• TEXT SEGMENT
..........

2011 NBA Draft -- 4 Winners, 4 Losers
My fingers are still recovering from the lengthy (eight printed pages!) live blog I did last night here on Hair Balls, but the day after the draft necessitates some post-draft analysis. I've now had a day to sleep on it, and without further ado, a few post-draft thoughts.
Tough night for Dick Vitale
Four winners, four losers for all of you to chew on this Friday afternoon:
1. Dallas Mavericks
In a draft where the really talented players stopped at pick two, and the mystery players and somewhat talented players stopped at about the end of the lottery, isn't coming away not having to guarantee any first round money to, say, the 26th pick a good thing? (Correct answer: "Well yes, Sean!") Okay, now what if I told you that not only do you come away without having to guarantee some slapnuts Euro or marginal college player a three-year deal, AND you come away with Rudy Fernandez? Would you think, "Hey, that's a pretty sweet deal!!" (Correct answer: "Good God Amighty, YES, SEAN!!") Well, that's exactly what the Mavericks did last night. The world champs basically added Rudy Fernandez and gave up the rights to draft a player at 26 who has no chance of helping them defend their title. The rich get richer.

..........

• DIRECTIVE 1
Reproduce the NBA draft post from "2011 NBA Draft" to "few post-draft thoughts." word for word.

• RECORDS

..........

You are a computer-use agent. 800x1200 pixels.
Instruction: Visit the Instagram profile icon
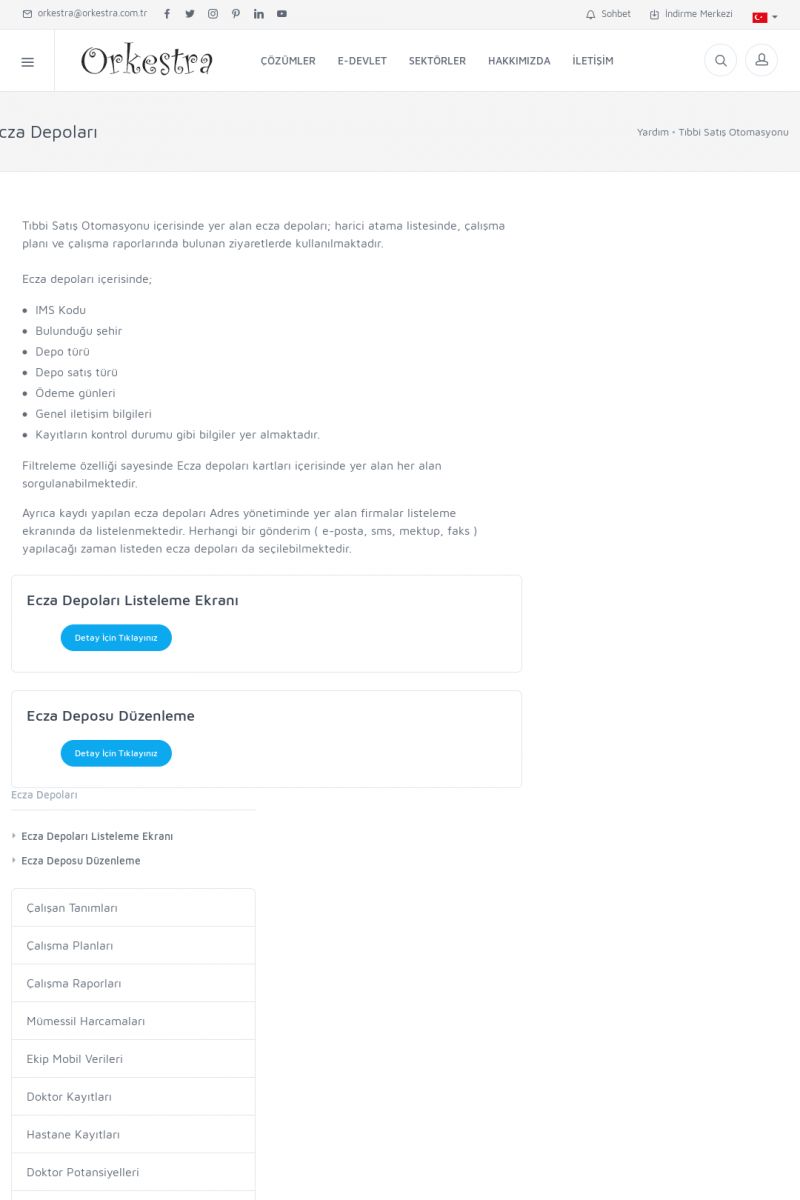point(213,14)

..........

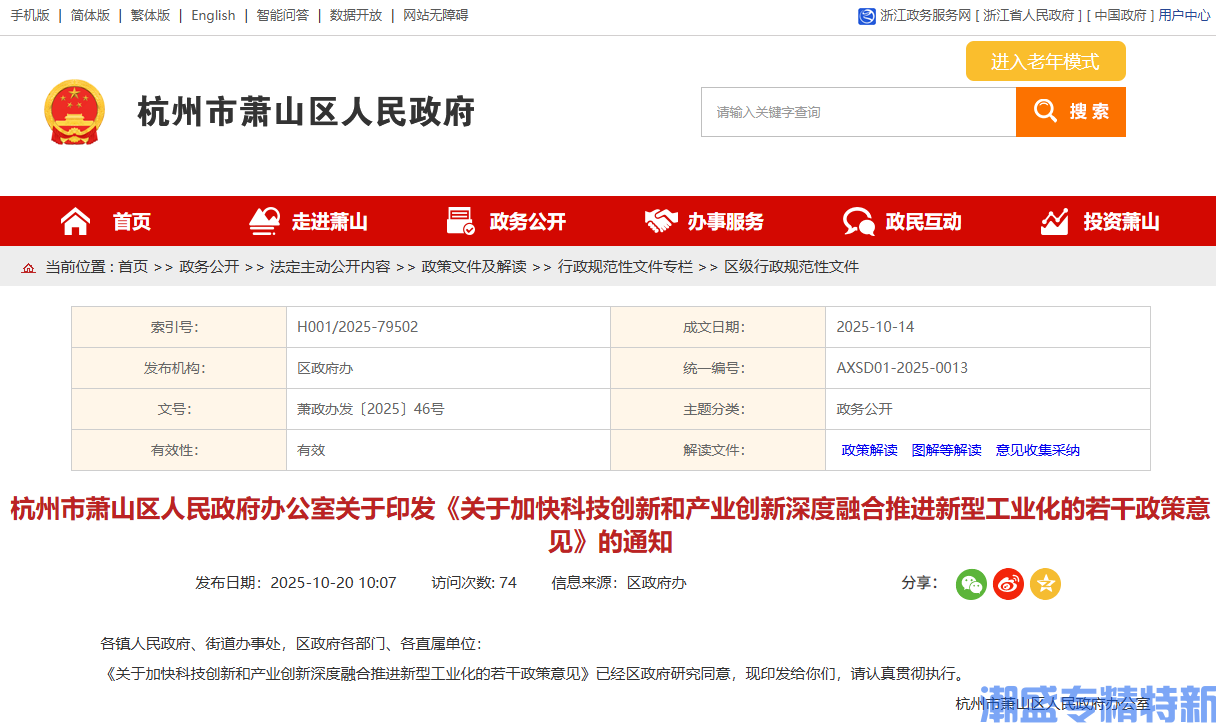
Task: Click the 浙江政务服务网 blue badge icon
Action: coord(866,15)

..........

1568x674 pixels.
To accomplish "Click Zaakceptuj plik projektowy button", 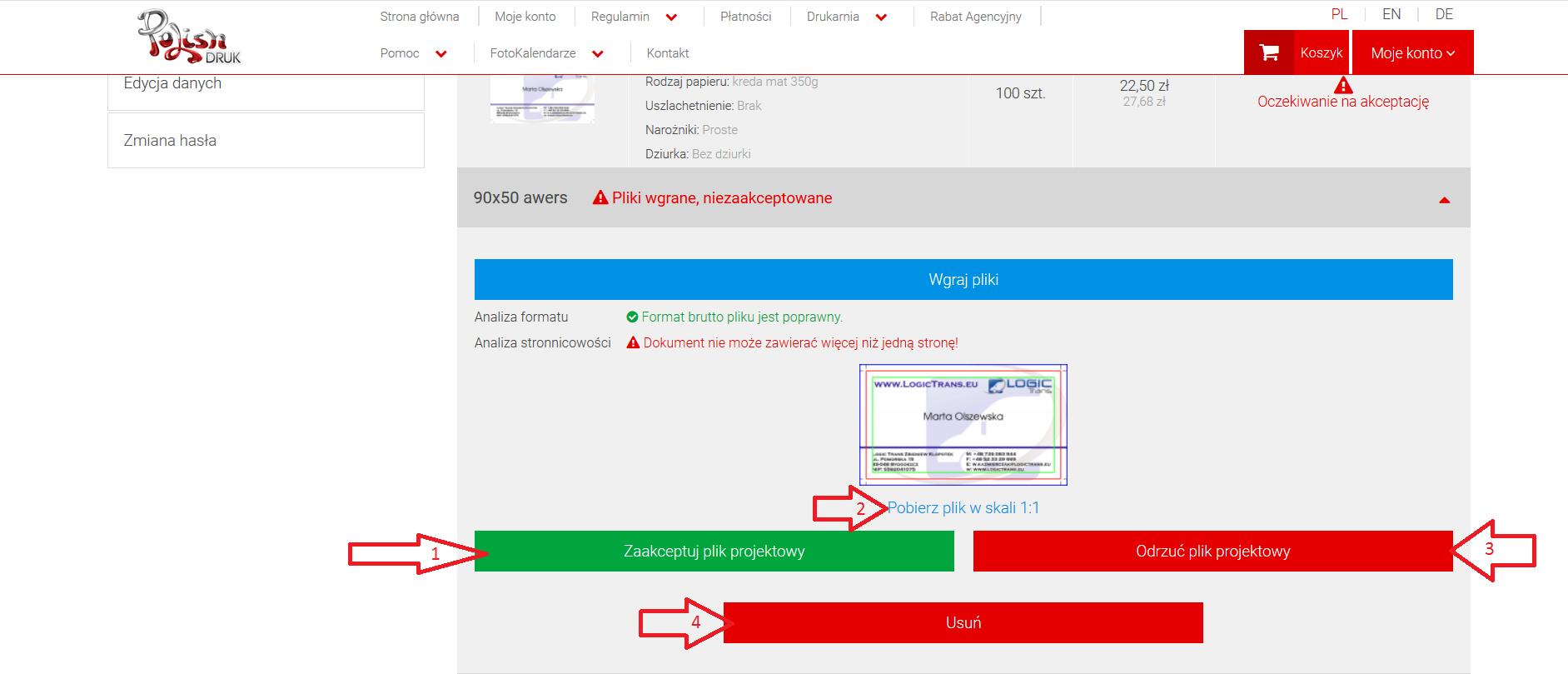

..........

• DIRECTIVE 2
Gather every line in the rows that contains the word "icon".

• COMPLETE OUTPUT 1
2011 NBA Draft -- 4 Winners, 4 Losers
My fingers are still recovering from the lengthy (eight printed pages!) live blog I did last night here on Hair Balls, but the day after the draft necessitates some post-draft analysis. I've now had a day to sleep on it, and without further ado, a few post-draft thoughts.

• COMPLETE OUTPUT 2
Instruction: Visit the Instagram profile icon
Task: Click the 浙江政务服务网 blue badge icon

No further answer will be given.